Data for this exercise >>
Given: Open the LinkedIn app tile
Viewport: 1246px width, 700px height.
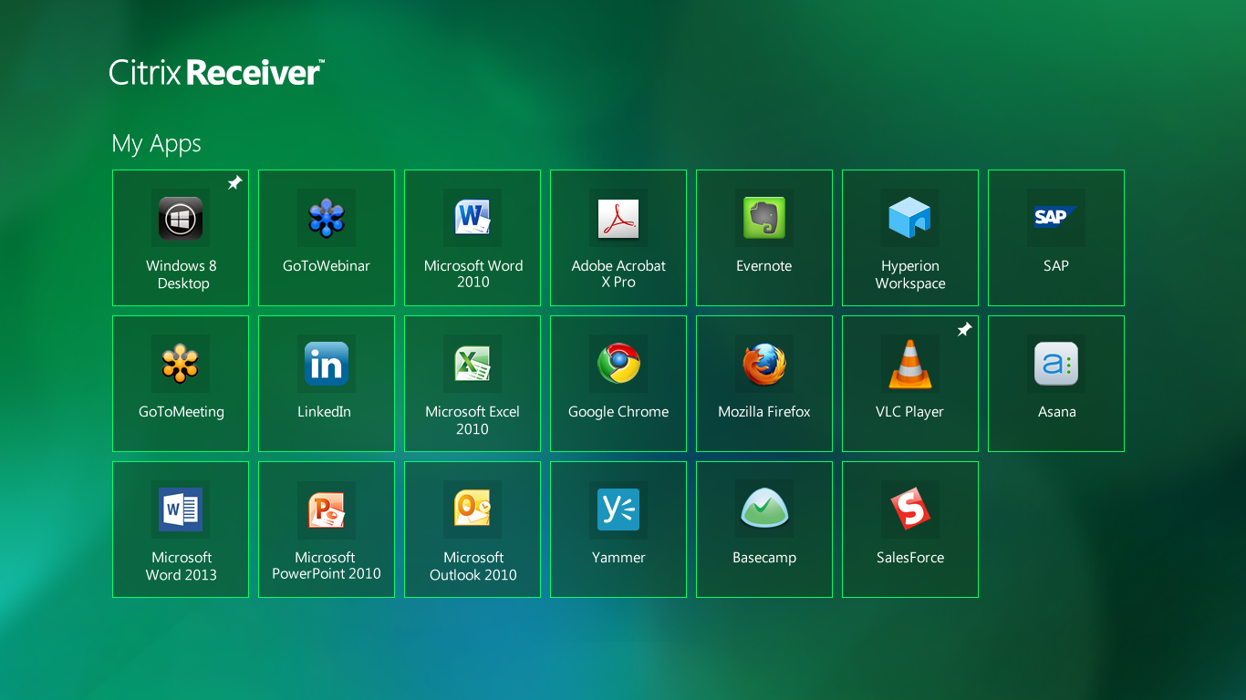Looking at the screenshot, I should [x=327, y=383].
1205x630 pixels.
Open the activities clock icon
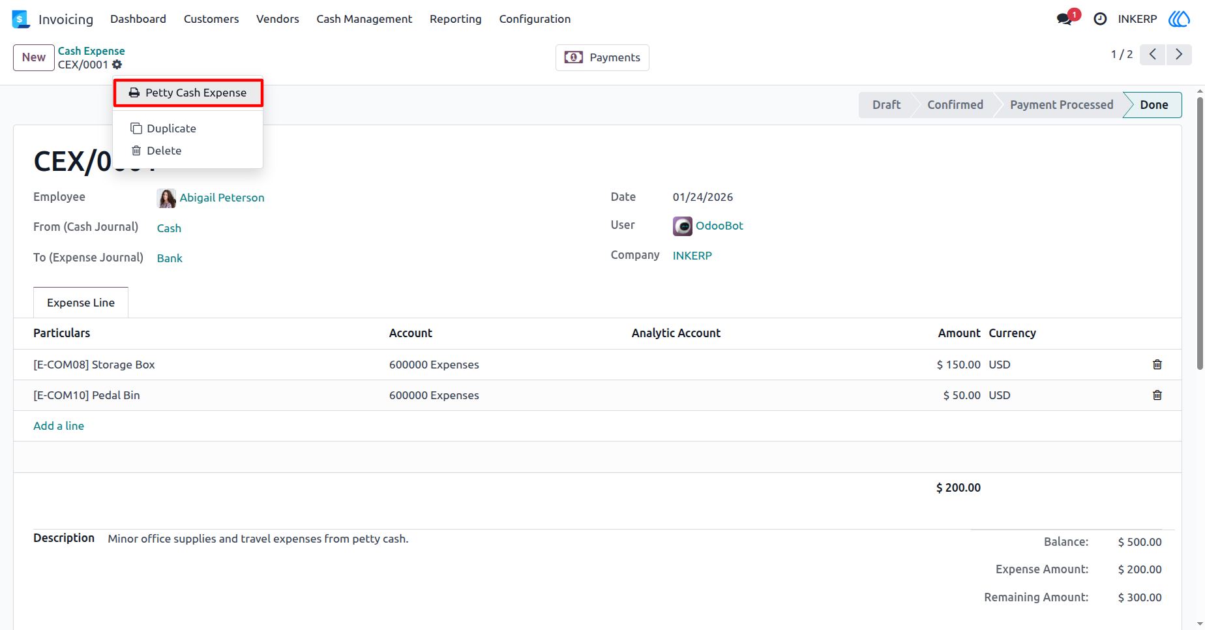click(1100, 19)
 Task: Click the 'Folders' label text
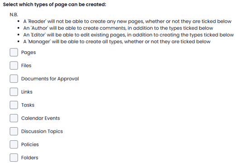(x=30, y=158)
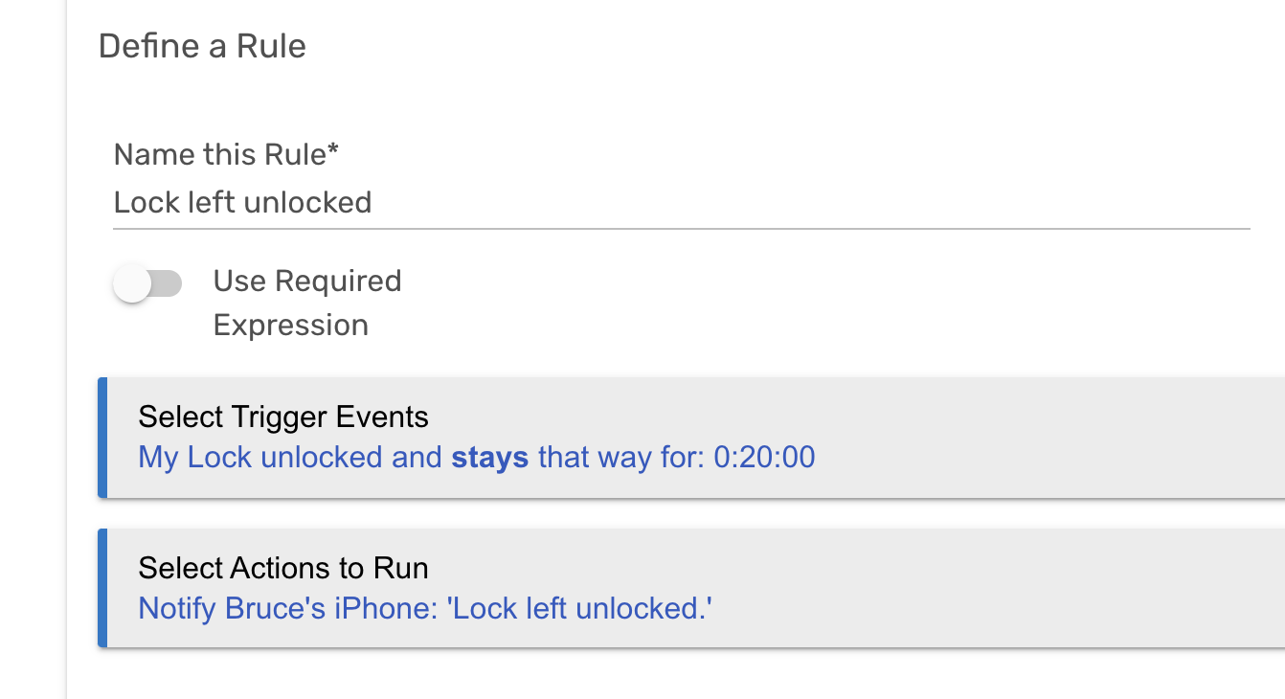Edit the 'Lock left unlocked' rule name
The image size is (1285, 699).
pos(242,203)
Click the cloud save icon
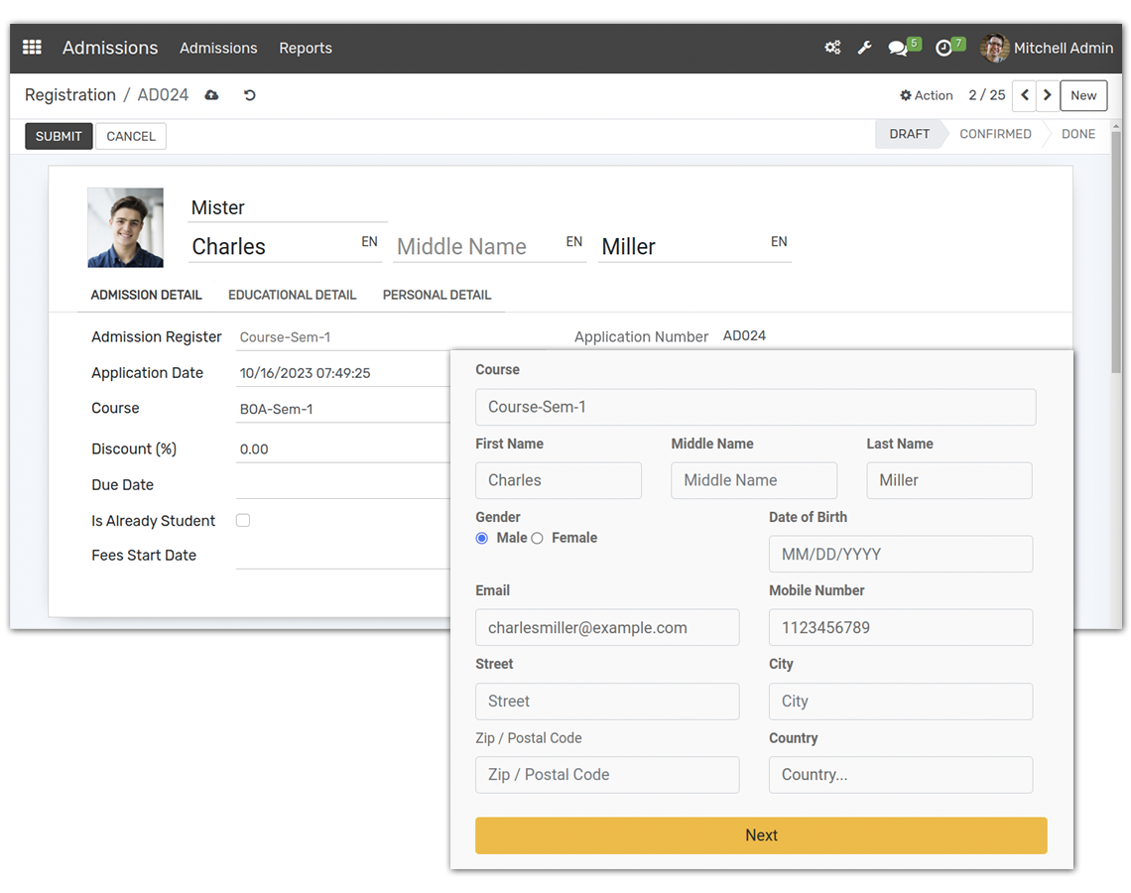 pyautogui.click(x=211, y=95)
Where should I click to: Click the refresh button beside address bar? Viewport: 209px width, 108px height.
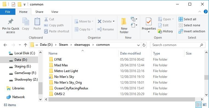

Exercise directions >> Every line above needs to be written out again as it stands. Pictures do not belong in the copy.

Exercise result >>
Given: Open the LinkedIn app tile
Viewport: 1246px width, 700px height.
Looking at the screenshot, I should [x=327, y=383].
1205x630 pixels.
Open the activities clock icon
click(1100, 19)
 Task: Click the 'Folders' label text
(x=30, y=158)
Edit the 'Lock left unlocked' rule name
The image size is (1285, 699).
pos(242,203)
Click the cloud save icon
 pyautogui.click(x=211, y=95)
Where should I click to: Click the refresh button beside address bar? Viewport: 209px width, 108px height.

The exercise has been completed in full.